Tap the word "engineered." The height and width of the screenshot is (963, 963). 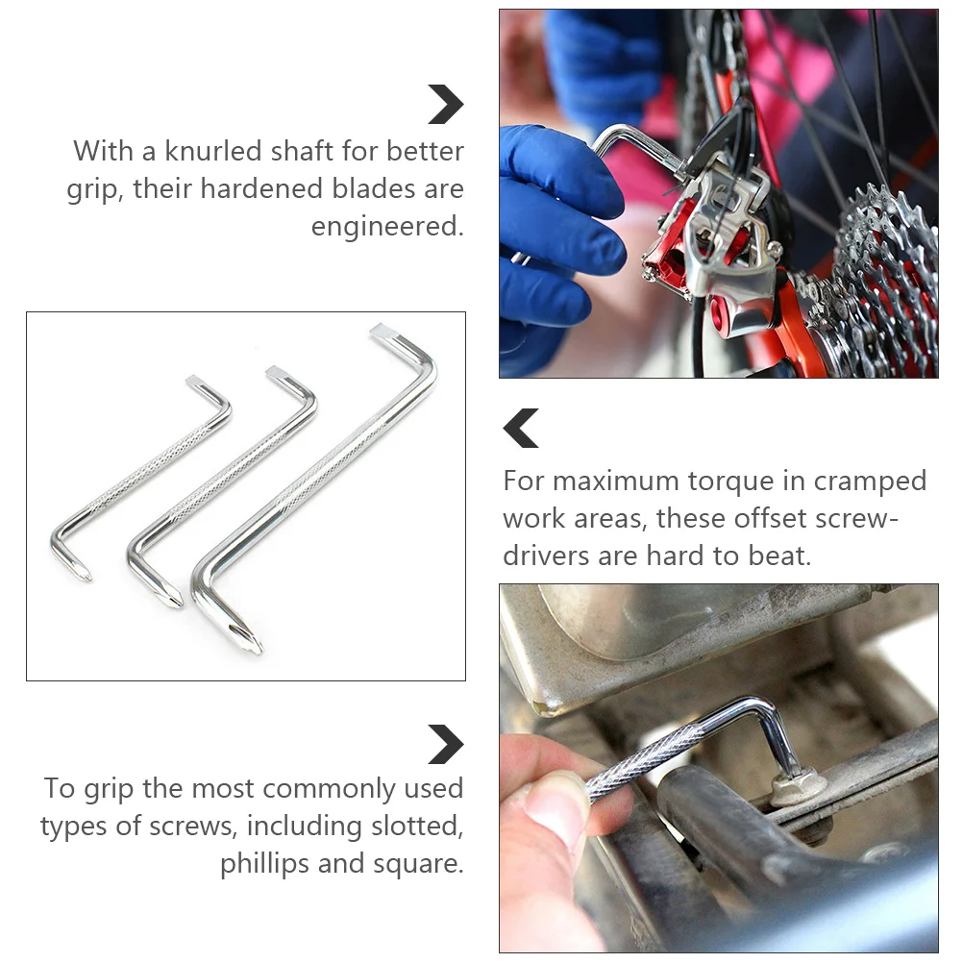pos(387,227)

* * *

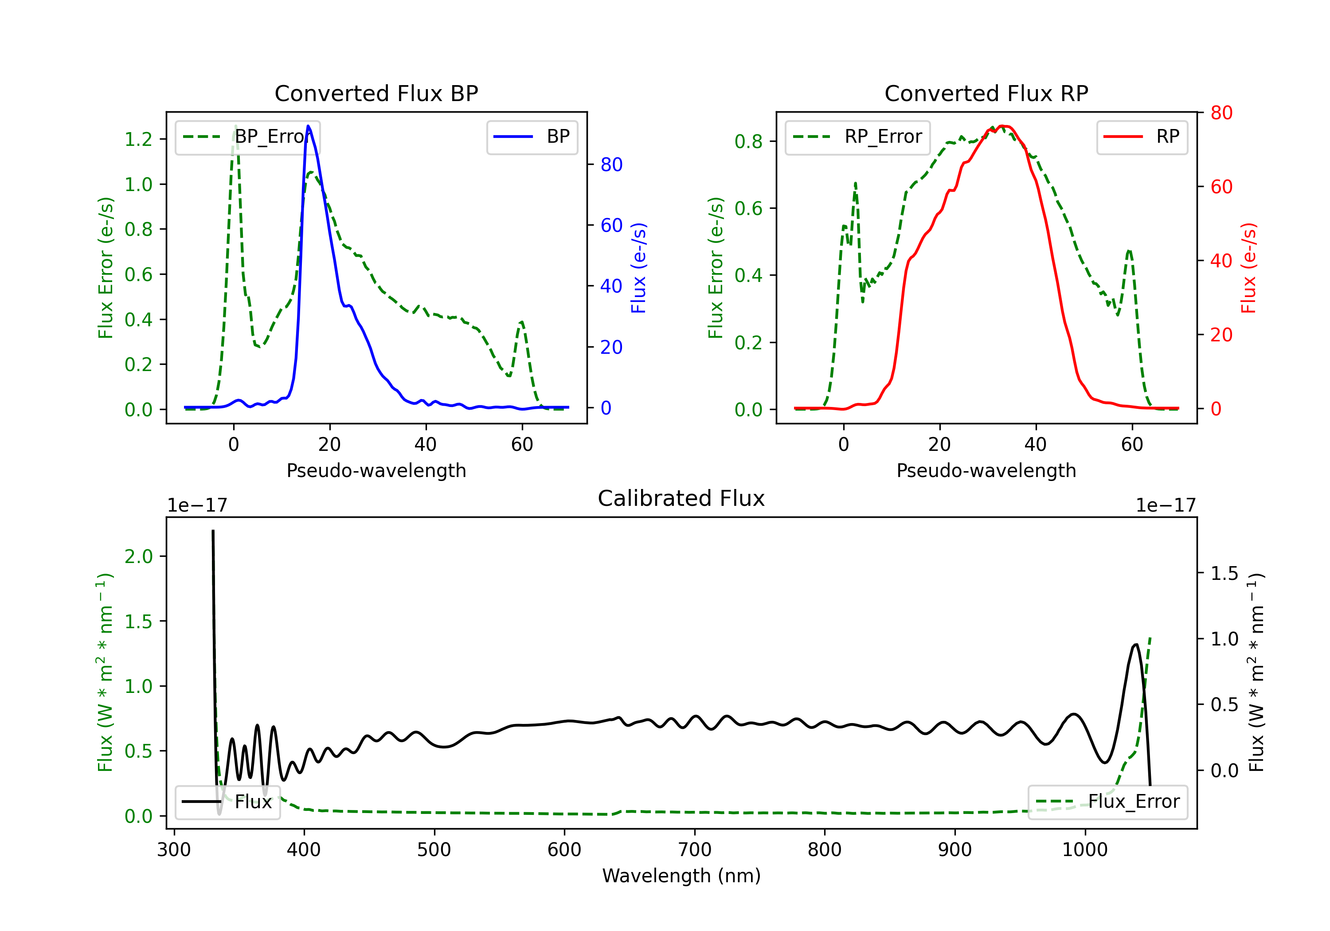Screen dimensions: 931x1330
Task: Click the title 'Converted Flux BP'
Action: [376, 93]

==

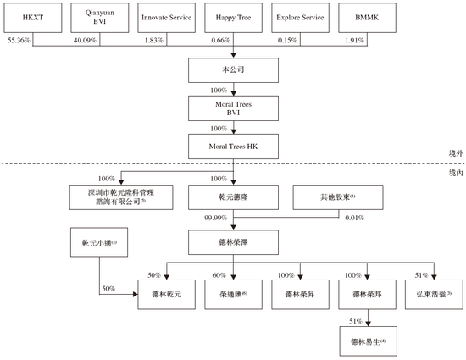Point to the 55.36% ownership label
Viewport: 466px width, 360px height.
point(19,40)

- **Prompt**
Format the part that opens with the line containing "Screen dimensions: 931x1330" and closes with the line containing "Action: [376, 93]" as a two-column CSV with the headers input and output. Give one row for each text and its answer, with each field in quotes, line breaks replaced by spaces, and the pictures left out.

- **Response to the task**
input,output
"Screen dimensions: 931x1330 Task: Click the title 'Converted Flux BP' Action:","[376, 93]"